Panoramic Photos on CS3
canon400d
Banned Posts: 2,826 Major grins
I have just started to make panoramic photos on CS3 and I would like to know how to make the photo deeper vertically. I have tried magnifying it and when I transfer the completed photo to 'My Docs' I find upon opening it, it has gone back to its original size. I love the merging but the depth of the photo spoils it for me. If you can help me I would appreciate it.
Kind regards
Bob
Kind regards
Bob
0
Comments
I'm pretty good with both Photoshop CS3 and its Photomerge module, and I'd realy like to help you, yet I have no clue what are you talking about
Maybe some pictures would help (you know they each worth a kilobyte of words:-)
Hi
I am so pleased you have responded. In other words the photo is so narrow. I am working on it to send you a photo as it is a while since I last posted one. I am sure you know now what I am on about. Not the length in the panoramimic photo but the depth.
Thanks ever so much for replying
Bob
http://canon400d.smugmug.com/photos/250160428-L.jpg
Above is the link to show you the narrowness of the photo.
Regards
Bob
Bob,
I honestly don't get...
Yes, it's a pano... An image with one (horizontal) dimension being a lot larger than its another (vertical) one. Depending on the covered angle they all look more or less like this.
So, what is it that you want to do with it? Making it "taller"? This would include shooting another row (or two) of frames. However in this case it would not make the image better, since these extra rows of frames would only include the sky or the ground.
There are, however, some cases where the multi-row panoramas do make sense. A fine example (by Mr. Andy Williams hisself:-) can be found here.
In this case you use a relatively long lens and pan both vertically and horizontally to create a super-wide image with a super high resolution.
In some cases you can get away with doing it hand-held, but it's highly recommended to use a tripod and a special pano rail. In Andy's case he was also using a TS (tilt-shift) lens (in shift mode) that simplify making such pano images a little (since you don't have to worry about second nodal point, lens takes care of it itself with its shifting mechanism).
And of course if you use a view camera with bellows you can do this even easier
Thanks Nilolai for your reply and the advice I really do appreciate it. The reason I initally enquired was because all the panoramic photos I have seen were bigger than the ones I have done. As I have said I don't mean in length but in width. Thanks again for all your kind help.
Regards
Bob
Now if you take two on them & stitch them together ...its a panorama now 40 cm wide BUT still only 10 cm high because you are adding to the sides/width only.
Now you take 5 photos & stitch them together... its now 100 cm wide BUT still only 10 cm high. So its starting to look rather thin & wide as you mentioned.
You getting what its looking like now ?
.
And I can find even "skinnier" ones
I say, for a pano yours looks fairly normal, to me at least...

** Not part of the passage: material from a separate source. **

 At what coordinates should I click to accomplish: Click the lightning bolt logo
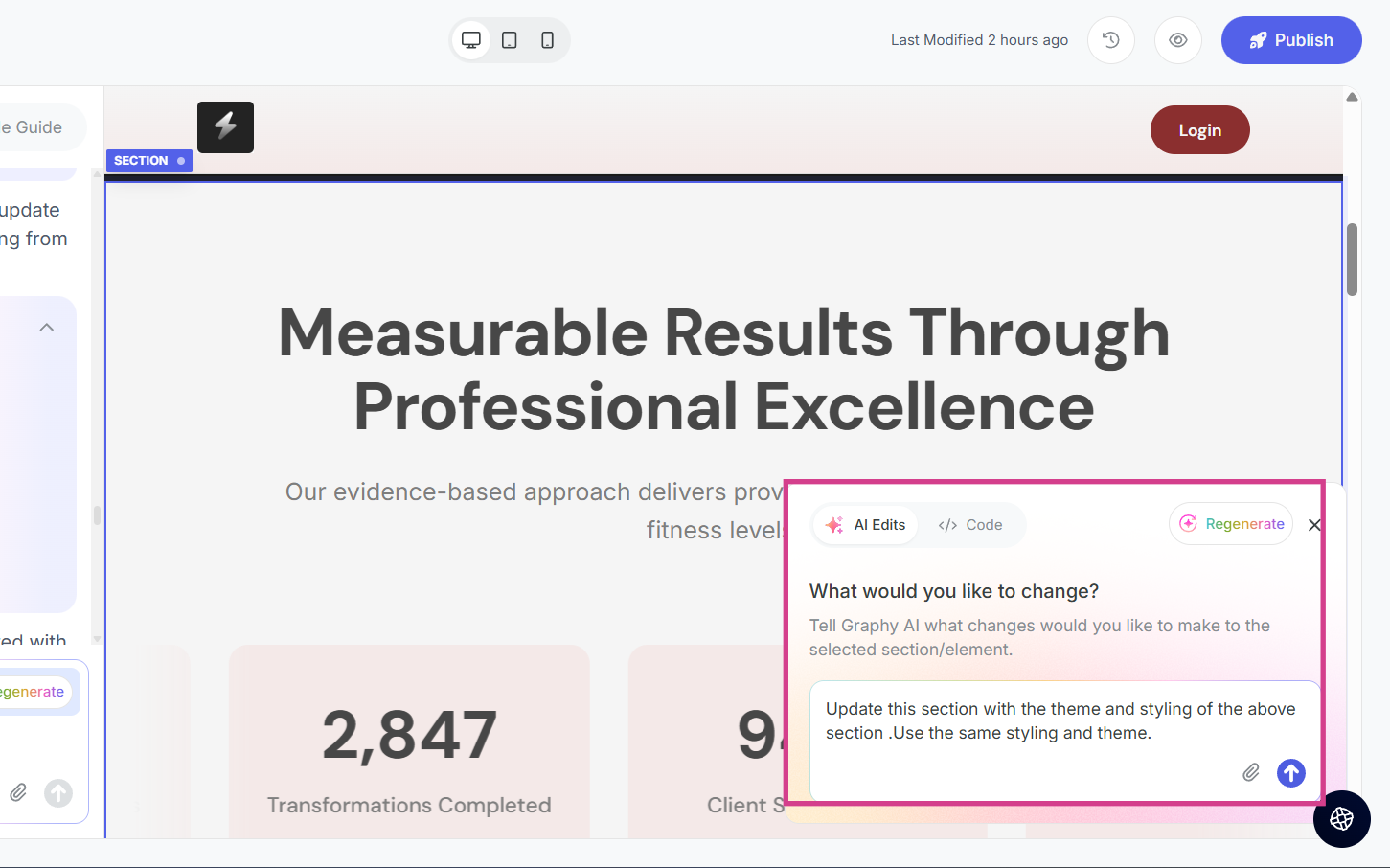tap(225, 126)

Thanks Gus I fully understand what you are saying and appreciate your reply.
Regards
Bob
Thanks again Nikolai you have put my mind at ease and I understand exactly what you say and I appreciate again your kind help.
Regards
Bob
And another, 6 images vertically at 69mm (x2) from the tripod in the picture above:
Both images were shot with the camera in landscape orientation. They could have been deeper and narrower if I had rotated the camera to portrait orientation.
Dale B. Dalrymple
http://dbdimages.com
http://stores.lulu.com/dbd
...with apology to Archimedies
You would need to shoot more frames to cover the start and end of your image, but at least you could get more vertical detail (if thats what you want).

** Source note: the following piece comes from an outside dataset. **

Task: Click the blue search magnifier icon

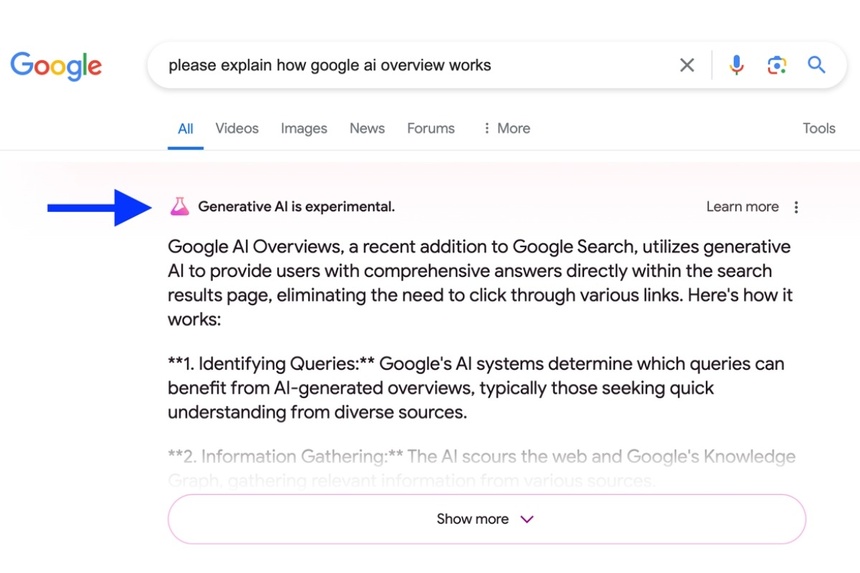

Thanks for the tip I will certainly try that.
Thanks again
Bob
This is a very good advice indeed, I wonder why I forgot to mention it. :bash
Lately I rarely do panos any other way, i.e. my camera is almost always roated with its wide part towards to panning direction, i.e. if I shoot a lanscape pano may camera is in portrait position. It's a great way to encrease the coverage by 33% without getting into all the multi-row/multi-pass hassles
Here's one example of such a pano, which doesn't even look like a pano, yet consits of 4 widely overlapped frames (Many Glacier, Montana, Sept 2007):
and this one is more pano-looking, also made of 4 portrait shots with a narrow overlapping (Peekaboo Loop, Bryce Canyon, Utah, May 2006)
www.theanimalhaven.com :thumb
Visit us at: www.northeastfoto.com a forum for northeastern USA Photogs to meet. :wink
Canon 30D, some lenses and stuff... I think im tired or something, i have a hard time concentrating.. hey look, a birdie!:clap
Wow those shots are really awsome. When you say turn your camera I take it you mean taking a vertical photo. Am I rigth or not?
When you shoot single row panoramas, you need fewer images and have less resolution (fewer pixels) when you align the long axis of the camera images with the long axis of the panorama. It will take more images and have more resolution (more pixels) if you align the short axis of the camera image with the long axis of the panorama.
We have said these things a number of different ways (and that may not have helped).